Since then, Brennan has been busy creating his own sort of virtual reality. Put on one of the headsets in his studio and suddenly you’re staring at a sky-blue wall in another room, this one covered with frescoes created by Giotto for the Scrovegni Chapel in Padua.
Have you time-traveled to 14th-century Italy? The input device suspended between you and the closest fresco suggests that might not be true, as does Brennan’s voice, which urges you to grab the device, press a button, and beam yourself into the air to look at the frescoes you see high above your head.

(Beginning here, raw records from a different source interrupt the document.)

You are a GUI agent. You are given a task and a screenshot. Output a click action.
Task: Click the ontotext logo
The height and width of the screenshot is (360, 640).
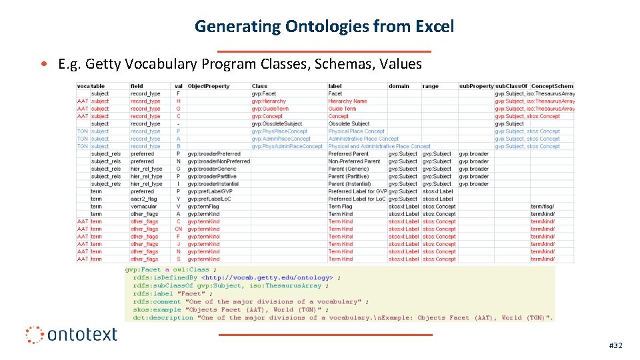click(72, 334)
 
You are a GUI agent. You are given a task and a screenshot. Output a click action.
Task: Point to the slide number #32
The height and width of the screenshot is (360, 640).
click(615, 345)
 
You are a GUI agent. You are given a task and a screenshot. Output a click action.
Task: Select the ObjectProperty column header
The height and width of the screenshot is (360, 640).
click(208, 86)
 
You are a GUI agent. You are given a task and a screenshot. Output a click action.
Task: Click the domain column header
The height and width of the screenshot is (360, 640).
click(399, 86)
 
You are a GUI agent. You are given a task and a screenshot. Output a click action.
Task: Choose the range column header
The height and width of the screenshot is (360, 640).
click(431, 86)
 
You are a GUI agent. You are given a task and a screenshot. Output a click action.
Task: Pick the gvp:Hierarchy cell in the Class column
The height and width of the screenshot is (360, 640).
click(269, 101)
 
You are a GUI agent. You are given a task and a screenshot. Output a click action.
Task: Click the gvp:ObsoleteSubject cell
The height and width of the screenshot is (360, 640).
click(277, 124)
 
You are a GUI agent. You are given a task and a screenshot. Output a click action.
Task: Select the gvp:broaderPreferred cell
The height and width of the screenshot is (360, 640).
click(214, 154)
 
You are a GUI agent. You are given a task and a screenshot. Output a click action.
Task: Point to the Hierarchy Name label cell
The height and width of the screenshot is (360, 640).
click(347, 101)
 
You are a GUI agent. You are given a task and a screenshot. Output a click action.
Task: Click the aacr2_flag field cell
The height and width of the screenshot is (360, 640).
click(143, 199)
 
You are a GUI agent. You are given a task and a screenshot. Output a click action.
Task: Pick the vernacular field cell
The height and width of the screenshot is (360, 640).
click(143, 207)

Standing on … nothing, you focus your mind on the sensation of the real floor as well as the grey platform you see below you. If you’re lucky, you don’t worry much about the fact that in this virtual world, you’re floating in the air, well above the Scrovegni’s floor. Instead, you look straight-on at frescoes you could never see this way in the real chapel, where no one offers you the opportunity to levitate.
If you keep your headset on, Brennan may teleport you from Italy to France, a distance of over 1400 kilometers (more than 800 miles). Giotto’s frescoes give way to enormous stained-glass windows in a chapel suffused with natural light. You now stand in Brennan’s version of Sainte Chapelle, in Paris’s Palais de la Cite.
Do you see the Boxer at Rest, a bronze sculpture of a man probably created in the fourth century BCE? It’s one of several sculptures Brennan put in his Sainte Chapelle — works of art which have never actually been there. He can turn a chapel into a museum, adding three-dimensional models of artwork from around the world.
Brennan also adds texts and audio (some of it supplied by the founders of Smarthistory.) He teaches his audience about the places they are visiting (including Siena’s Palazzo Pubblica, where you can see Ambrogio Lorenzetti’s frescoes describing good and bad government). And he populates his VR adventure sites with portals that help you jump from one area of a room to another, letting you explore every area and piece of art. Neither gravity nor crowds of tourists keep you from seeing everything as closely as you would like.
Growing up in Catonsville, outside of Baltimore, Maryland, Matt attended a middle school that allowed him to choose a concentration (language, science, math, or art). “I did art. That was [the subject] you had every day,” for 90 minutes at a time. “I was not very good at math in middle school.” But Matt’s parents noticed his work with graphics cards, RAM, hard drives, and other computer electronics and sent him to computer camp. “I was into computer games and I liked computers.”
At camp, Matt learned basic programming and worked with other campers to create “our own little space invader game.” Each user “could control your avatar along the bottom of the screen and enemies, objects, or asteroids would come from the top of the screen. You had to blast them.”
Now Brennan creates new experiences. Instead of dodging science fictional asteroids, evil-doers, and computer viruses, his users are dazzled by art and architecture that actually exist. Tech for art-lovers? Or art for tech-lovers?
“The combination of VR with real-world environments is unique,” says Brennan, “because it appeals both to those who might be interested in travel or art history, but previously had no interest in VR, and those who are interested in technology, but previously hadn’t found art or architectural history particularly accessible or interesting.”